Beat Sneak Bandit iPhone game screenshot

Drawn in a distinctive, angular 1960s animation style, Beat Sneak Bandit marries rhythm action with ingenious puzzling. You control the eponymous Bandit: a thief sent to catch a thief. Baron Von Clockface has stolen all the world's timepieces and you must infiltrate his mansion to retrieve them.

Each mansion room comprises a single-screen, four-storey puzzle in which staircases, security measures and traps must be navigated to collect as many small clocks as possible before reaching a main clock and thereby completing the level.

Beat Sneak Bandit iPhone game screenshot

The catch is that every gameplay element functions according to a 4/4 beat. Security lights phase on and off, barriers and trapdoors open and close, security guards make their patrols – all to their own interpretation of the strict beat.

Bandit too is slave to the beat. Each tap moves him a single step in the direction faced, with walls and doors serving to turn him about. Tap the screen out of rhythm, however, and not only won't Bandit budge, but any small clocks on that storey will disappear.

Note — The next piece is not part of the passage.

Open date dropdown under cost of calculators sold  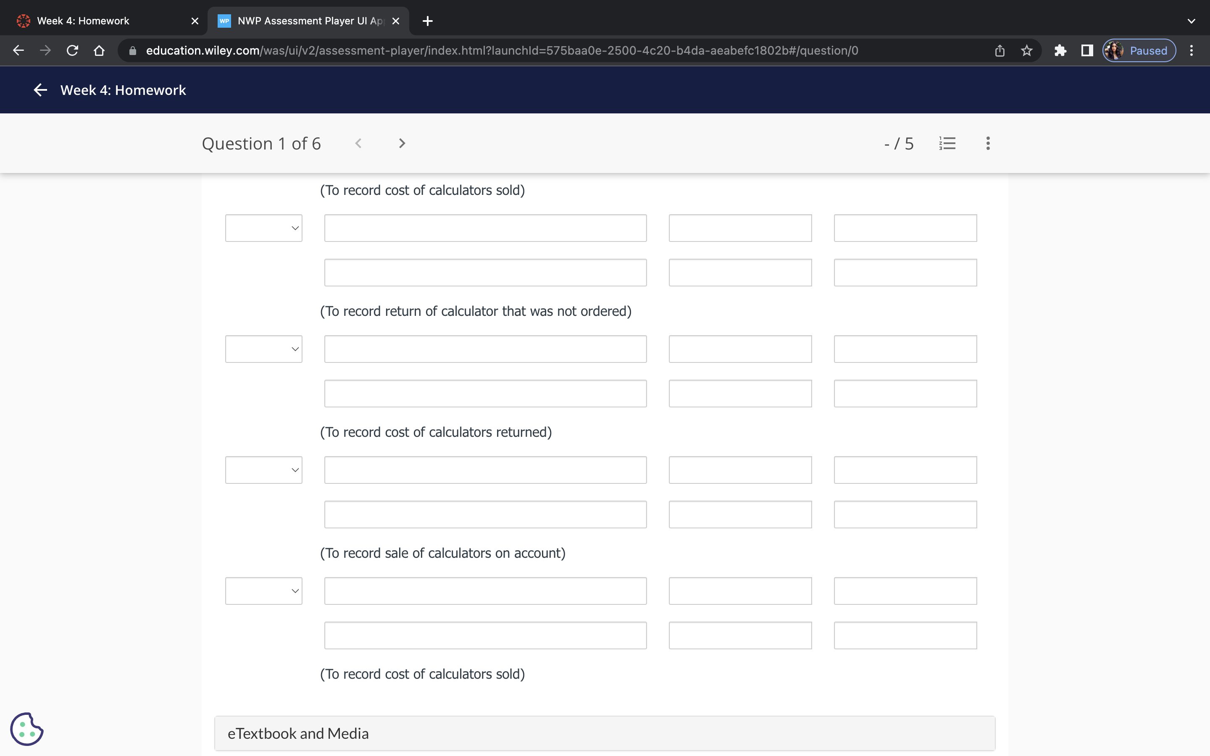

Beat Sneak Bandit iPhone game screenshot

With main end-of-level clocks relatively easy to reach, it's these smaller timepieces which elevate the gameplay from mildly diverting to hellishly addictive. And they're not just a reward for the collectionists like Angry Birds' stars. They also unlock additional shadow levels, silhouetted rooms that have their own distinctive jazz piano soundtrack.